__What you will do__.
Make an exact reproduction of all the data.

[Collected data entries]
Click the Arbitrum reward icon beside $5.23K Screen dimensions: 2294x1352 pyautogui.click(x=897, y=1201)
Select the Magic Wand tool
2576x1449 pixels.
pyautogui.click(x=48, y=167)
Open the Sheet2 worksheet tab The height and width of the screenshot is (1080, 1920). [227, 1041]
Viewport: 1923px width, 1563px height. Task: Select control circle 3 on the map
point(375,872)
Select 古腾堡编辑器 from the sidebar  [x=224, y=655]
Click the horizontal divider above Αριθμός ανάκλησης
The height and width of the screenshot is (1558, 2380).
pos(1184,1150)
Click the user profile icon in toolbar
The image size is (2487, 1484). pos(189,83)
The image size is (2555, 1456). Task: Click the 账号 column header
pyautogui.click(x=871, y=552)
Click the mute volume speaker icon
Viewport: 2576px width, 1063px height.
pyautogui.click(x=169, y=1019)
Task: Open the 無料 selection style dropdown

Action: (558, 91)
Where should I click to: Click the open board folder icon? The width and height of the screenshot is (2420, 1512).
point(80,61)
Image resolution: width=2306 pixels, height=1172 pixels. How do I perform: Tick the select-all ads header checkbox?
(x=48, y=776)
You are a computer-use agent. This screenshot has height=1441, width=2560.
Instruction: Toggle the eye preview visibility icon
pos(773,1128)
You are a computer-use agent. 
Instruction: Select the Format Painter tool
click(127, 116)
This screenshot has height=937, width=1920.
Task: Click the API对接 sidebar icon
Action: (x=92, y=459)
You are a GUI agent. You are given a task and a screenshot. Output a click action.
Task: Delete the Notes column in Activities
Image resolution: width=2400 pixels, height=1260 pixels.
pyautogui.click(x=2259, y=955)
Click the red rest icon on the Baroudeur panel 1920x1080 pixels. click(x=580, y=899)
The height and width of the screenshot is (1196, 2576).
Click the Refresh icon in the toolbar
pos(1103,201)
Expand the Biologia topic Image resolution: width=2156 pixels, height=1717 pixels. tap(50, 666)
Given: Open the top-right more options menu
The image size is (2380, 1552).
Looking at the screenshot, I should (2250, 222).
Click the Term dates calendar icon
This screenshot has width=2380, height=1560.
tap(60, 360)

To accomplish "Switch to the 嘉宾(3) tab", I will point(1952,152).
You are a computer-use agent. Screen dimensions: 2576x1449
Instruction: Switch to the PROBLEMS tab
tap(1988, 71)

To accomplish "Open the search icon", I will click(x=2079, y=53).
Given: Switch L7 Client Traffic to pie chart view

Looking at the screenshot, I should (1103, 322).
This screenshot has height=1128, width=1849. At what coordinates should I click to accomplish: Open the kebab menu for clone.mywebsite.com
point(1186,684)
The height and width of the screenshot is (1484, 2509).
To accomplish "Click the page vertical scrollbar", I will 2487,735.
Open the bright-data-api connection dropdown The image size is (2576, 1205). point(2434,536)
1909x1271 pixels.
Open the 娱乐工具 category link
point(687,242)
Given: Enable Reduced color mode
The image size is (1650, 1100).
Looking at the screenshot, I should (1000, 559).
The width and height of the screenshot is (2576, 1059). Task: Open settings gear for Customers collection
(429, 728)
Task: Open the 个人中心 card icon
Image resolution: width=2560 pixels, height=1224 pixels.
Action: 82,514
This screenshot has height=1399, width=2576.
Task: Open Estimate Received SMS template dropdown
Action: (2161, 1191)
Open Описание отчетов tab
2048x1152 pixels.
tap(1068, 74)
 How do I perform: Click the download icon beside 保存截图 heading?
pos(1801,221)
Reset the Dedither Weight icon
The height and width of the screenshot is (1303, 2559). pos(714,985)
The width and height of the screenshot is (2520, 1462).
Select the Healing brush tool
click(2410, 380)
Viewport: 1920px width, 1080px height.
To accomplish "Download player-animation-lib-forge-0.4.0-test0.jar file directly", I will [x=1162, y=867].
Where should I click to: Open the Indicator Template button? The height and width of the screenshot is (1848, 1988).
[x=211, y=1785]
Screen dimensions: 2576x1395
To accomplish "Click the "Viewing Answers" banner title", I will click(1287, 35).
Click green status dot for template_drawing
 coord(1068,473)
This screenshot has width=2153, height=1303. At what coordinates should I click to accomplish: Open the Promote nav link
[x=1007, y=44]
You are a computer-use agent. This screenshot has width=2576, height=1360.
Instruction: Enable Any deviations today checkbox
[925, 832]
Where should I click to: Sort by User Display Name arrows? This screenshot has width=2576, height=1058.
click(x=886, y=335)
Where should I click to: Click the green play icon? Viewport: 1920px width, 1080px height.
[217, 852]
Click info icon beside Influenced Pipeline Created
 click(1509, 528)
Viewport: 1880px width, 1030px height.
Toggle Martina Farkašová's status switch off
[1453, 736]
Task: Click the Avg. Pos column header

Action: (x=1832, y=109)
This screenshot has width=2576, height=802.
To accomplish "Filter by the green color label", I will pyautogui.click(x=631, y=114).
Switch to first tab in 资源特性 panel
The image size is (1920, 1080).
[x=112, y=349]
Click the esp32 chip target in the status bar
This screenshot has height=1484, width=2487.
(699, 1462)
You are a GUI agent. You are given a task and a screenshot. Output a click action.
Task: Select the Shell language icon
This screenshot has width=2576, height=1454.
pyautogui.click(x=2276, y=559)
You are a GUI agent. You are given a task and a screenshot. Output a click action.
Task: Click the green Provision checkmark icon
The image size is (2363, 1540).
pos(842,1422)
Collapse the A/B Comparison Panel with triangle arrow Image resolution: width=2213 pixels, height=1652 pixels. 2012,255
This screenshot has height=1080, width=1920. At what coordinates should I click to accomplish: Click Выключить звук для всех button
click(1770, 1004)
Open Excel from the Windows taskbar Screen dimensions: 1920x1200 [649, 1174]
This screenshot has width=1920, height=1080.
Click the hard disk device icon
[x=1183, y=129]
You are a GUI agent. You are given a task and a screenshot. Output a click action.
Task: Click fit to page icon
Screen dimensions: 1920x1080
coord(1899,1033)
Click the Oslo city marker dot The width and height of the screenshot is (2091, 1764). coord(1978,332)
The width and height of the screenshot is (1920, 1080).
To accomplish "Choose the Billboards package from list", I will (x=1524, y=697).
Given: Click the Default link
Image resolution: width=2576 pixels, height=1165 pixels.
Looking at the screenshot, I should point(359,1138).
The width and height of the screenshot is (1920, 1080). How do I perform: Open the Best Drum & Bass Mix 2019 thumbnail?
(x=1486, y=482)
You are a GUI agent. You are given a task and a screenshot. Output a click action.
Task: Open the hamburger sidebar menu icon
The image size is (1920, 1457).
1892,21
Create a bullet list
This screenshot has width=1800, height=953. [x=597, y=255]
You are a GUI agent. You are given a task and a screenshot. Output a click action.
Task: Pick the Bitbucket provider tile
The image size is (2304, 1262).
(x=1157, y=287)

__Result of this task__.
Click the Arbitrum reward icon beside $5.23K Screen dimensions: 2294x1352 pyautogui.click(x=897, y=1201)
Select the Magic Wand tool
2576x1449 pixels.
pyautogui.click(x=48, y=167)
Open the Sheet2 worksheet tab The height and width of the screenshot is (1080, 1920). [227, 1041]
Viewport: 1923px width, 1563px height. Task: Select control circle 3 on the map
point(375,872)
Select 古腾堡编辑器 from the sidebar  [x=224, y=655]
Click the horizontal divider above Αριθμός ανάκλησης
The height and width of the screenshot is (1558, 2380).
pos(1184,1150)
Click the user profile icon in toolbar
The image size is (2487, 1484). pos(189,83)
The image size is (2555, 1456). Task: Click the 账号 column header
pyautogui.click(x=871, y=552)
Click the mute volume speaker icon
Viewport: 2576px width, 1063px height.
pyautogui.click(x=169, y=1019)
Task: Open the 無料 selection style dropdown

Action: (558, 91)
Where should I click to: Click the open board folder icon? The width and height of the screenshot is (2420, 1512).
point(80,61)
Image resolution: width=2306 pixels, height=1172 pixels. How do I perform: Tick the select-all ads header checkbox?
(x=48, y=776)
You are a computer-use agent. This screenshot has height=1441, width=2560.
Instruction: Toggle the eye preview visibility icon
pos(773,1128)
You are a computer-use agent. 
Instruction: Select the Format Painter tool
click(127, 116)
This screenshot has height=937, width=1920.
Task: Click the API对接 sidebar icon
Action: (x=92, y=459)
You are a GUI agent. You are given a task and a screenshot. Output a click action.
Task: Delete the Notes column in Activities
Image resolution: width=2400 pixels, height=1260 pixels.
pyautogui.click(x=2259, y=955)
Click the red rest icon on the Baroudeur panel 1920x1080 pixels. click(x=580, y=899)
The height and width of the screenshot is (1196, 2576).
Click the Refresh icon in the toolbar
pos(1103,201)
Expand the Biologia topic Image resolution: width=2156 pixels, height=1717 pixels. tap(50, 666)
Given: Open the top-right more options menu
The image size is (2380, 1552).
Looking at the screenshot, I should (2250, 222).
Click the Term dates calendar icon
This screenshot has width=2380, height=1560.
tap(60, 360)

To accomplish "Switch to the 嘉宾(3) tab", I will point(1952,152).
You are a computer-use agent. Screen dimensions: 2576x1449
Instruction: Switch to the PROBLEMS tab
tap(1988, 71)

To accomplish "Open the search icon", I will click(x=2079, y=53).
Given: Switch L7 Client Traffic to pie chart view

Looking at the screenshot, I should (1103, 322).
This screenshot has height=1128, width=1849. At what coordinates should I click to accomplish: Open the kebab menu for clone.mywebsite.com
point(1186,684)
The height and width of the screenshot is (1484, 2509).
To accomplish "Click the page vertical scrollbar", I will 2487,735.
Open the bright-data-api connection dropdown The image size is (2576, 1205). point(2434,536)
1909x1271 pixels.
Open the 娱乐工具 category link
point(687,242)
Given: Enable Reduced color mode
The image size is (1650, 1100).
Looking at the screenshot, I should (1000, 559).
The width and height of the screenshot is (2576, 1059). Task: Open settings gear for Customers collection
(429, 728)
Task: Open the 个人中心 card icon
Image resolution: width=2560 pixels, height=1224 pixels.
Action: 82,514
This screenshot has height=1399, width=2576.
Task: Open Estimate Received SMS template dropdown
Action: (2161, 1191)
Open Описание отчетов tab
2048x1152 pixels.
tap(1068, 74)
 How do I perform: Click the download icon beside 保存截图 heading?
pos(1801,221)
Reset the Dedither Weight icon
The height and width of the screenshot is (1303, 2559). pos(714,985)
The width and height of the screenshot is (2520, 1462).
Select the Healing brush tool
click(2410, 380)
Viewport: 1920px width, 1080px height.
To accomplish "Download player-animation-lib-forge-0.4.0-test0.jar file directly", I will [x=1162, y=867].
Where should I click to: Open the Indicator Template button? The height and width of the screenshot is (1848, 1988).
[x=211, y=1785]
Screen dimensions: 2576x1395
To accomplish "Click the "Viewing Answers" banner title", I will click(1287, 35).
Click green status dot for template_drawing
 coord(1068,473)
This screenshot has width=2153, height=1303. At what coordinates should I click to accomplish: Open the Promote nav link
[x=1007, y=44]
You are a computer-use agent. This screenshot has width=2576, height=1360.
Instruction: Enable Any deviations today checkbox
[925, 832]
Where should I click to: Sort by User Display Name arrows? This screenshot has width=2576, height=1058.
click(x=886, y=335)
Where should I click to: Click the green play icon? Viewport: 1920px width, 1080px height.
[217, 852]
Click info icon beside Influenced Pipeline Created
 click(1509, 528)
Viewport: 1880px width, 1030px height.
Toggle Martina Farkašová's status switch off
[1453, 736]
Task: Click the Avg. Pos column header

Action: (x=1832, y=109)
This screenshot has width=2576, height=802.
To accomplish "Filter by the green color label", I will pyautogui.click(x=631, y=114).
Switch to first tab in 资源特性 panel
The image size is (1920, 1080).
[x=112, y=349]
Click the esp32 chip target in the status bar
This screenshot has height=1484, width=2487.
(699, 1462)
You are a GUI agent. You are given a task and a screenshot. Output a click action.
Task: Select the Shell language icon
This screenshot has width=2576, height=1454.
pyautogui.click(x=2276, y=559)
You are a GUI agent. You are given a task and a screenshot. Output a click action.
Task: Click the green Provision checkmark icon
The image size is (2363, 1540).
pos(842,1422)
Collapse the A/B Comparison Panel with triangle arrow Image resolution: width=2213 pixels, height=1652 pixels. 2012,255
This screenshot has height=1080, width=1920. At what coordinates should I click to accomplish: Click Выключить звук для всех button
click(1770, 1004)
Open Excel from the Windows taskbar Screen dimensions: 1920x1200 [649, 1174]
This screenshot has width=1920, height=1080.
Click the hard disk device icon
[x=1183, y=129]
You are a GUI agent. You are given a task and a screenshot. Output a click action.
Task: Click fit to page icon
Screen dimensions: 1920x1080
coord(1899,1033)
Click the Oslo city marker dot The width and height of the screenshot is (2091, 1764). coord(1978,332)
The width and height of the screenshot is (1920, 1080).
To accomplish "Choose the Billboards package from list", I will (x=1524, y=697).
Given: Click the Default link
Image resolution: width=2576 pixels, height=1165 pixels.
Looking at the screenshot, I should point(359,1138).
The width and height of the screenshot is (1920, 1080). How do I perform: Open the Best Drum & Bass Mix 2019 thumbnail?
(x=1486, y=482)
You are a GUI agent. You are given a task and a screenshot. Output a click action.
Task: Open the hamburger sidebar menu icon
The image size is (1920, 1457).
1892,21
Create a bullet list
This screenshot has width=1800, height=953. [x=597, y=255]
You are a GUI agent. You are given a task and a screenshot. Output a click action.
Task: Pick the Bitbucket provider tile
The image size is (2304, 1262).
(x=1157, y=287)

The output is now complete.